Sara Koliner, Policy Analysis Project Assistant, Project HealthDesign National Program Office
Last week, the Patient-Centered Outcomes Research Institute (PCORI) approved 51 awards as part of its second cycle of funding in support of the development of a National Patient-Centered Clinical Research Network, part of the “Accelerating Patient-Centered and Methodological Research” Priority for Research.
Studies in Comparative Effectiveness Research (CER) rely on dense and nuanced information in order to accurately assess the quality of one treatment over another. The studies approved by PCORI, especially those concerning the assessment of prevention, diagnosis, and treatment options, cannot rely on coarse measurements such as mortality rates or a running list of potential side effects to inform medical providers and policymakers about the quality of life lived by treated patients. Instead, studies such as this could benefit from the real-time collection of the patient’s observations during treatment — information that Observations of Daily Living (ODLs) readily provide.
For example, a PCORI-funded University of Pennsylvania study has proposed to investigate the comparative effectiveness between two treatments for inflammatory bowel diseases, including Crohn’s disease. In order to quantify patient preferences for relevant treatment outcomes, a discrete choice experiment will be implemented using known attributes (e.g. the risk of serious infection, treatment failure requiring surgery, etc.). While these attributes of a treatment are important to informed decision making, they do not capture the entirety of patient-preference, especially with regard to unpredicted effects experienced during treatment.
The Project HealthDesign team, Chronology.MD, also focused on individuals with Crohn’s disease, but with the focus on their experiences during the study, rather than just the clinical outcomes. By giving patients a way to self-monitor through the collection of ODLs, the team made an enlightening observation (discussed in a blog post last year):
“Overall, the ODLs that the patients felt were the most personally relevant to track were (in order of most frequently cited): abdominal pain, weight, energy, journal, stress, daily activity, medications, sleep, lab tests, and trigger foods. […]Patients in the 25-34 years age group were more likely to report abdominal pain and weight as the two most relevant ODLs for them to share with their providers; patients in the 35-44 age group reported that the journal and abdominal pain were most relevant to share; and patients in the 45-54 age group unanimously reported stress and energy as the two most relevant ODLs to share with their providers.”

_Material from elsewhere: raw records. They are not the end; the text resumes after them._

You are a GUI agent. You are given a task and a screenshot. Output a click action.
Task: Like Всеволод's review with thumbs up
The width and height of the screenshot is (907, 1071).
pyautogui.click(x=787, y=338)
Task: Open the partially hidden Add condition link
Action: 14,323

We already know that patient-defined, patient-generated ODLs provide incomparable insight into a person’s health experiences on the individual scale—but that’s only half the story. The translation of these personal cues into values that can be compiled, cross-listed, and categorized brings patient-level data to the scale of a population. Through the amalgamation of individual-level data, the Chronology.MD team could see that a 30-year-old patient with Crohn’s Disease may prioritize weight over stress as an indication of health, while a 50-year-old may more likely do the opposite. When attempting to assess the effect of a treatment—especially in terms of quality of life—researchers must take these (in this case, age-related) preferences into account. Patient-centered outcomes rely on the perspectives, vocabularies, and concerns of real patients, not just the outcomes that clinicians are concerned about.
As we wrap up our eight year project and look to the future, it is important to also stress how much value remains to be produced by ODLs in the research agenda of patient-centered outcomes. Mobile technology and application software have never been more ready to be utilized by those working outside the confines of the traditional clinical research lab, and we are excited to see how patient-defined, patient-generated data illuminates the Comparative Effectiveness Research field.